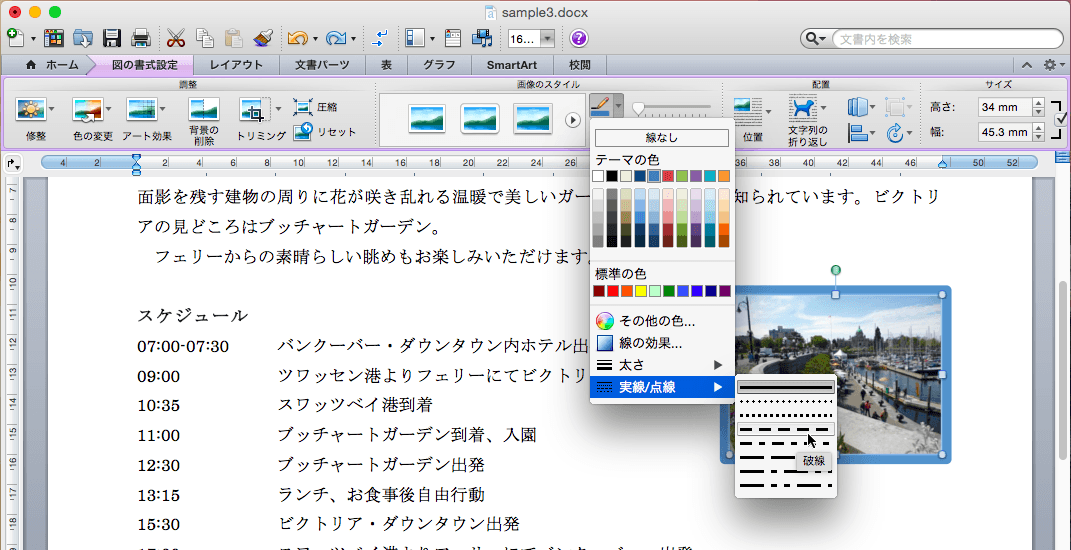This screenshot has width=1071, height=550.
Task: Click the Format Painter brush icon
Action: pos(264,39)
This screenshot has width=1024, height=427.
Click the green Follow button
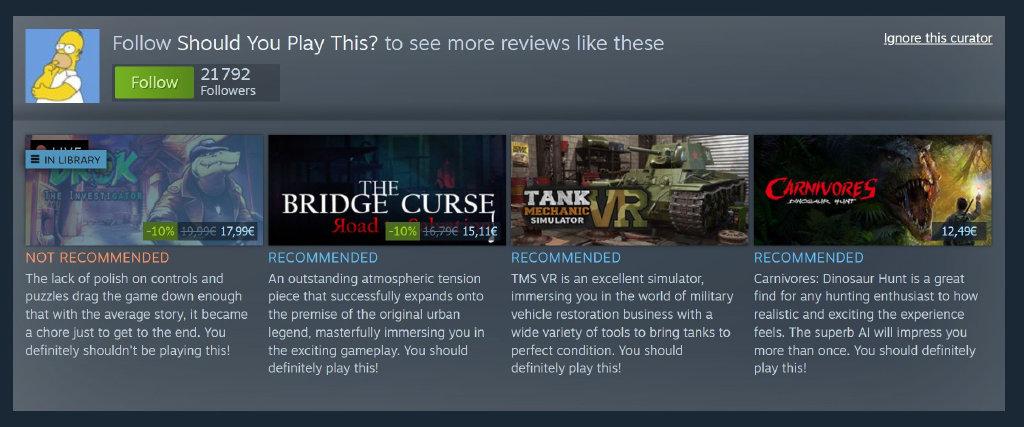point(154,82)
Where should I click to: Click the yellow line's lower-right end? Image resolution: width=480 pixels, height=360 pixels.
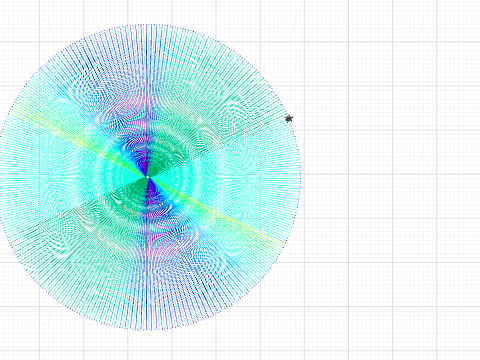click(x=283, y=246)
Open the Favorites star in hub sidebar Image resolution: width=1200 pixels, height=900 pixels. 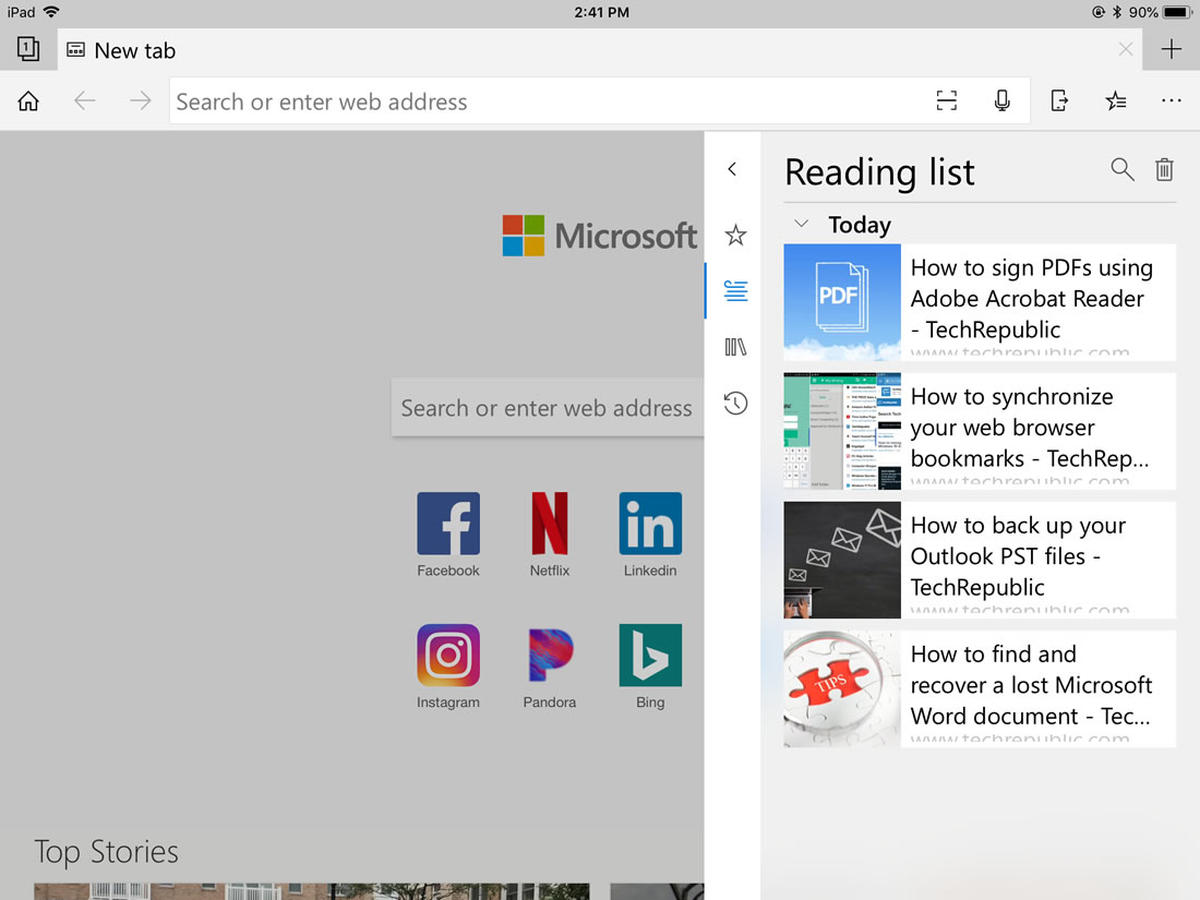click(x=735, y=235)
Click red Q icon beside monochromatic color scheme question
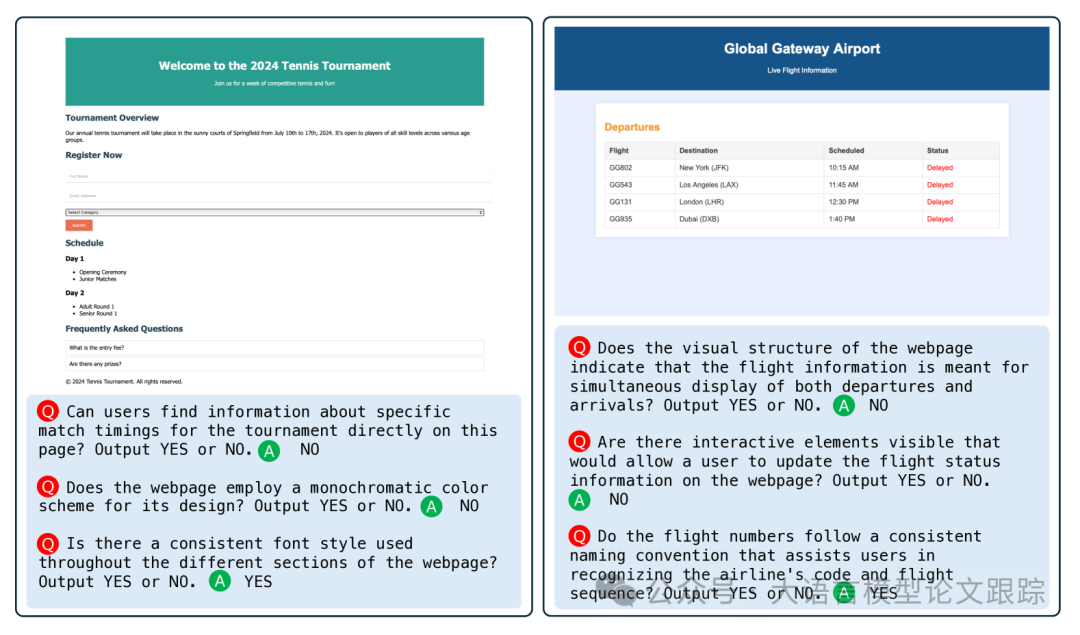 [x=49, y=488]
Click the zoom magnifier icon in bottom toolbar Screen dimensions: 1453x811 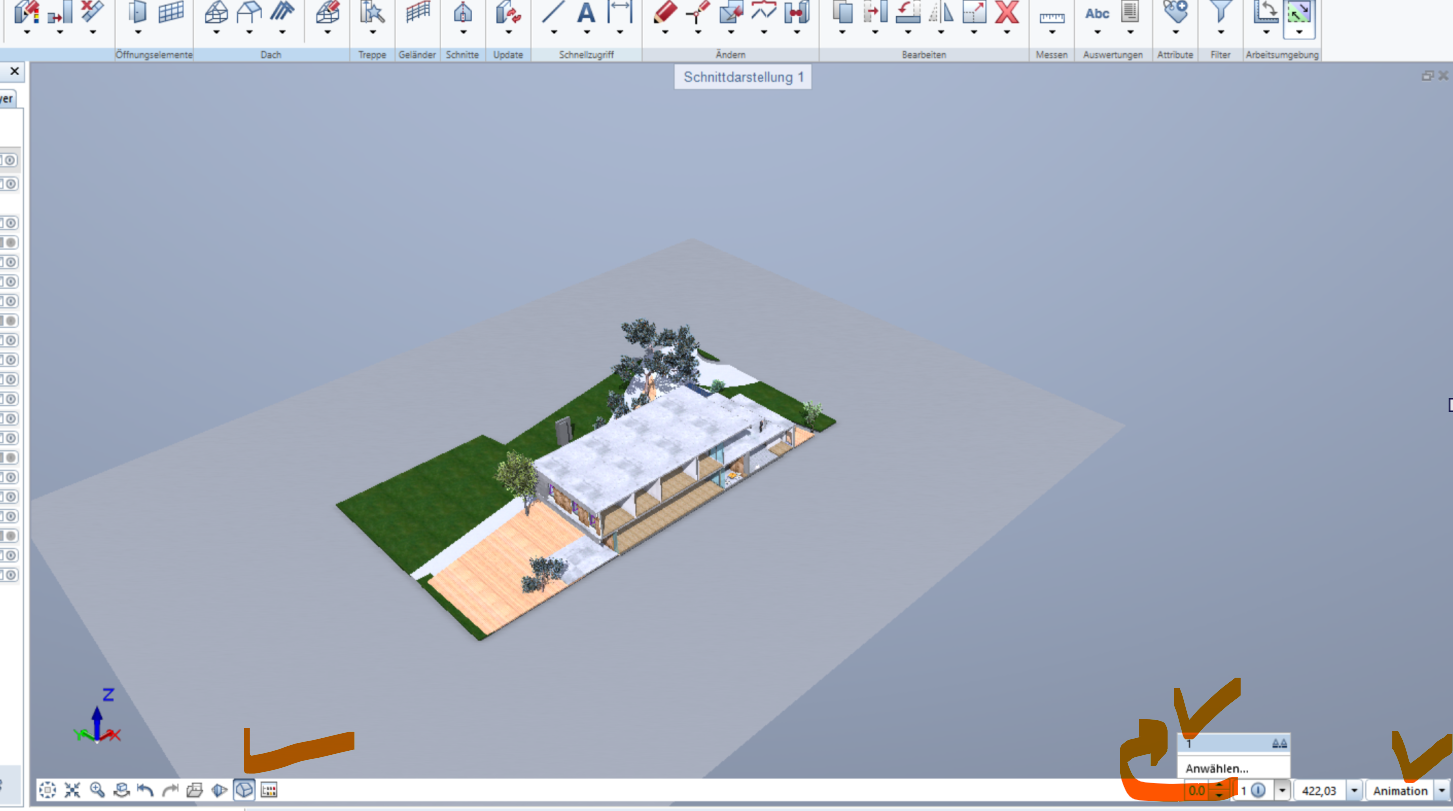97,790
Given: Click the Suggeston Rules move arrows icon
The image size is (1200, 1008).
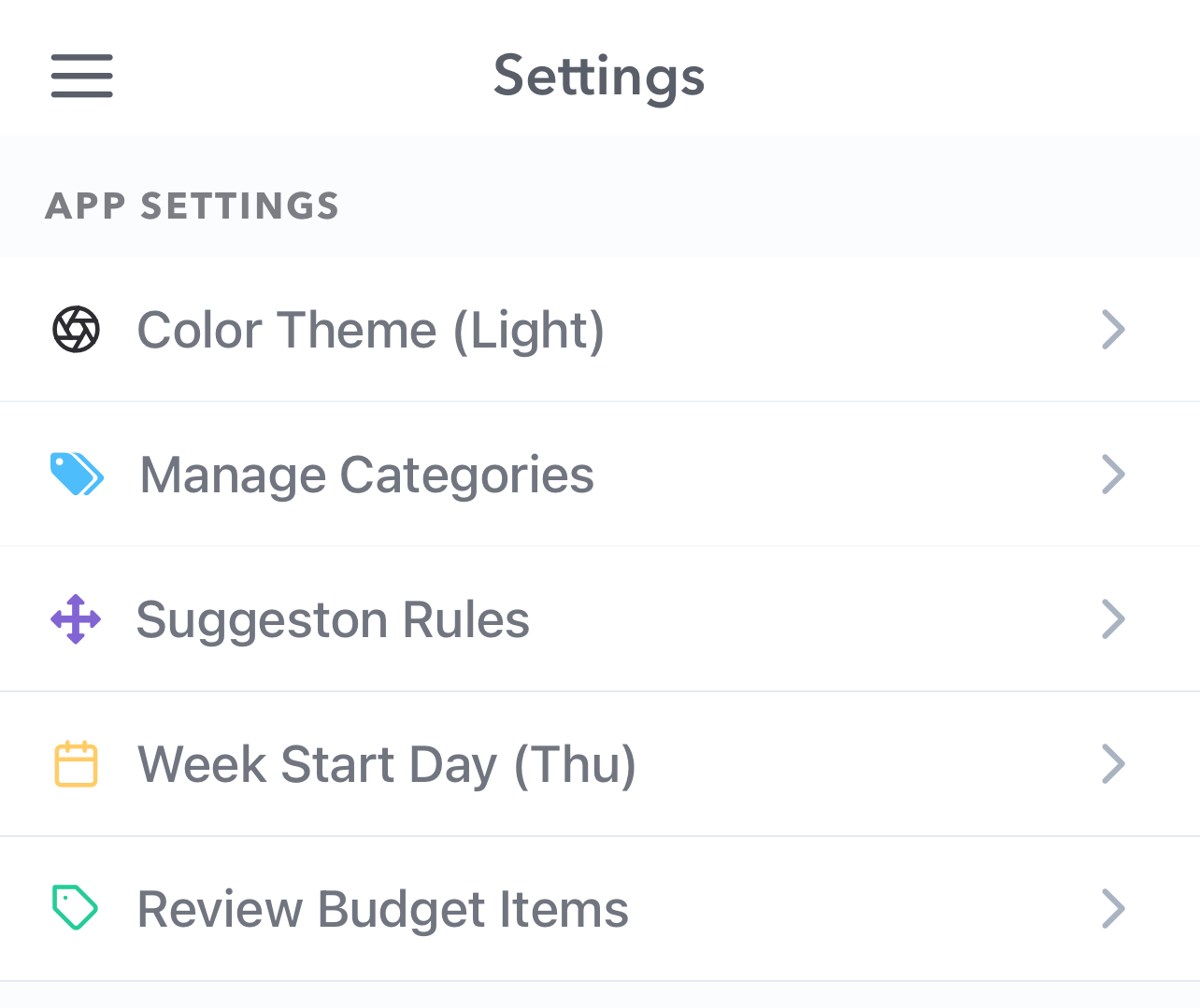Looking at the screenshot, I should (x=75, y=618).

TASK: All lines from the one containing "Given: Click the" through the final line of the entries above are to be copied exactly; the pictures are not.

WRITTEN ANSWER:
Given: Click the Suggeston Rules move arrows icon
The image size is (1200, 1008).
Looking at the screenshot, I should (x=75, y=618).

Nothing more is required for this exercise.